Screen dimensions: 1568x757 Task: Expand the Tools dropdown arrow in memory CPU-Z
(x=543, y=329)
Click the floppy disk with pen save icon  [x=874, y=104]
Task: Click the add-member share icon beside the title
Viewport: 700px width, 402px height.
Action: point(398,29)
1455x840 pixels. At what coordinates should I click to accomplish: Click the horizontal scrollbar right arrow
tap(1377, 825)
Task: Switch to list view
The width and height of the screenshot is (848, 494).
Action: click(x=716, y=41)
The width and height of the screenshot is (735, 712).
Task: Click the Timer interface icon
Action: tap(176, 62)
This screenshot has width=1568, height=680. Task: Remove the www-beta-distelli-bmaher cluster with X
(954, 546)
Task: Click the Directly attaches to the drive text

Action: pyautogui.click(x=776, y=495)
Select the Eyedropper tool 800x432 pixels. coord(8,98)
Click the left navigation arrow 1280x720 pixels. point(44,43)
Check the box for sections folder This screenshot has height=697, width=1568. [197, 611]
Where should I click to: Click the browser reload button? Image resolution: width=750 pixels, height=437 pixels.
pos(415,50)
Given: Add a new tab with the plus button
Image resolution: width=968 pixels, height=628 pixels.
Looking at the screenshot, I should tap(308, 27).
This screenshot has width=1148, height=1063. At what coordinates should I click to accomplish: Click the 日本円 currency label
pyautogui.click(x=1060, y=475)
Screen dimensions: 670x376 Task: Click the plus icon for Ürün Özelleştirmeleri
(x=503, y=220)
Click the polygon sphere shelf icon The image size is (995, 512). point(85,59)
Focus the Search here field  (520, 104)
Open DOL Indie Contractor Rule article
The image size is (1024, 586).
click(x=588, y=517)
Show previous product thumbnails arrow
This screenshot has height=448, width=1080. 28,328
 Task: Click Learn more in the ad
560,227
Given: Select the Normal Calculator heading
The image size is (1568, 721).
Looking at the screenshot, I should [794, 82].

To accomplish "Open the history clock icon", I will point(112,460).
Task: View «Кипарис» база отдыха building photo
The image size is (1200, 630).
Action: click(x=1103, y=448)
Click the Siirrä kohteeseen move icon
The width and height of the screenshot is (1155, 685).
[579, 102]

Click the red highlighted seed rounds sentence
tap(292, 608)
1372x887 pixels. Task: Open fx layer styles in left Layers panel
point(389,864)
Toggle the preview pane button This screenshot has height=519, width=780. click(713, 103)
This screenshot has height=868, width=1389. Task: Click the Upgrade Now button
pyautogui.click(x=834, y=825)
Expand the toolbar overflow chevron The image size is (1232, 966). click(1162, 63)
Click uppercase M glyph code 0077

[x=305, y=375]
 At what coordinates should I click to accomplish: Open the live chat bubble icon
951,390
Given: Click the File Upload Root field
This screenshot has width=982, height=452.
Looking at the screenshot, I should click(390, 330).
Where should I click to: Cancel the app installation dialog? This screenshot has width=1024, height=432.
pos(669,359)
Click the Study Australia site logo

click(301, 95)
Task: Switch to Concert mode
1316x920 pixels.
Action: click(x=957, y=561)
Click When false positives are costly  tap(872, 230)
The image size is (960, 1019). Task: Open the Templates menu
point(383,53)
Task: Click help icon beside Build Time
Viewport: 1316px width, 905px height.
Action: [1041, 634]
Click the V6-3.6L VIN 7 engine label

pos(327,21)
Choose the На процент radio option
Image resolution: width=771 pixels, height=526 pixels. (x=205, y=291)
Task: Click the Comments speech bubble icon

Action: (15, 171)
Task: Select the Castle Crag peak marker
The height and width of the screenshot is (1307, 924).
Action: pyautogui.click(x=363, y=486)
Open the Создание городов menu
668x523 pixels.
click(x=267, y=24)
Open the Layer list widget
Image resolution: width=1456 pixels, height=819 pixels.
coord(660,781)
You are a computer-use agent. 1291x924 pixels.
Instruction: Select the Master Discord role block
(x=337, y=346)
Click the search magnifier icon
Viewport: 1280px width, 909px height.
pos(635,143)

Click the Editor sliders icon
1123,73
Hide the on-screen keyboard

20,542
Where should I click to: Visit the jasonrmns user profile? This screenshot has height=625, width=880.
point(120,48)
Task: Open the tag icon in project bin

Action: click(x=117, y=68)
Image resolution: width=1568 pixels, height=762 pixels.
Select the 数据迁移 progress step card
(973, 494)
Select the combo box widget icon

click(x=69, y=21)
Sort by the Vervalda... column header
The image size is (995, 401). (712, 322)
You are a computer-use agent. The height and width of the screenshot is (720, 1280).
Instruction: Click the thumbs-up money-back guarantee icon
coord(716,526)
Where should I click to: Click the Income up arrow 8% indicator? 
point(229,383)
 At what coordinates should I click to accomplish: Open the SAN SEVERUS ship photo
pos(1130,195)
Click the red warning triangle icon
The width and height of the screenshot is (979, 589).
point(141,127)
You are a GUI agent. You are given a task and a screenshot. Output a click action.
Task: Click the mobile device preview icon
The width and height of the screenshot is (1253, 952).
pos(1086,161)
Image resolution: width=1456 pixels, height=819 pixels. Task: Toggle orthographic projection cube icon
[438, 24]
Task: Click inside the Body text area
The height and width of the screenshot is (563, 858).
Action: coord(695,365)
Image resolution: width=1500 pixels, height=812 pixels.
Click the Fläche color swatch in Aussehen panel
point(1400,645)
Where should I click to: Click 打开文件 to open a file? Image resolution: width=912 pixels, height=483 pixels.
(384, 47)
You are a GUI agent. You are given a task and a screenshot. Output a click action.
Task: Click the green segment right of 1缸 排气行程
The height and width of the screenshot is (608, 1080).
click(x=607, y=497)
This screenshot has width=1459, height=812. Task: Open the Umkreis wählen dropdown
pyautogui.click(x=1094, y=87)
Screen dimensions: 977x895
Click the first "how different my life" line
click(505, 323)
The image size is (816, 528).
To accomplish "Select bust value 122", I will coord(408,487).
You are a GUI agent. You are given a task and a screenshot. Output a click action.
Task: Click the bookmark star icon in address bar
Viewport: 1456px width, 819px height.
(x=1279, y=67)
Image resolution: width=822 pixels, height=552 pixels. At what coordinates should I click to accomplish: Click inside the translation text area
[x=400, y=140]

···

- The problem -
Duplicate the items from the line containing "The image size is (816, 528)." through the end of the items, copying every line exactly.

- Response to this exercise -
The image size is (816, 528).
To accomplish "Select bust value 122", I will coord(408,487).
You are a GUI agent. You are given a task and a screenshot. Output a click action.
Task: Click the bookmark star icon in address bar
Viewport: 1456px width, 819px height.
(x=1279, y=67)
Image resolution: width=822 pixels, height=552 pixels. At what coordinates should I click to accomplish: Click inside the translation text area
[x=400, y=140]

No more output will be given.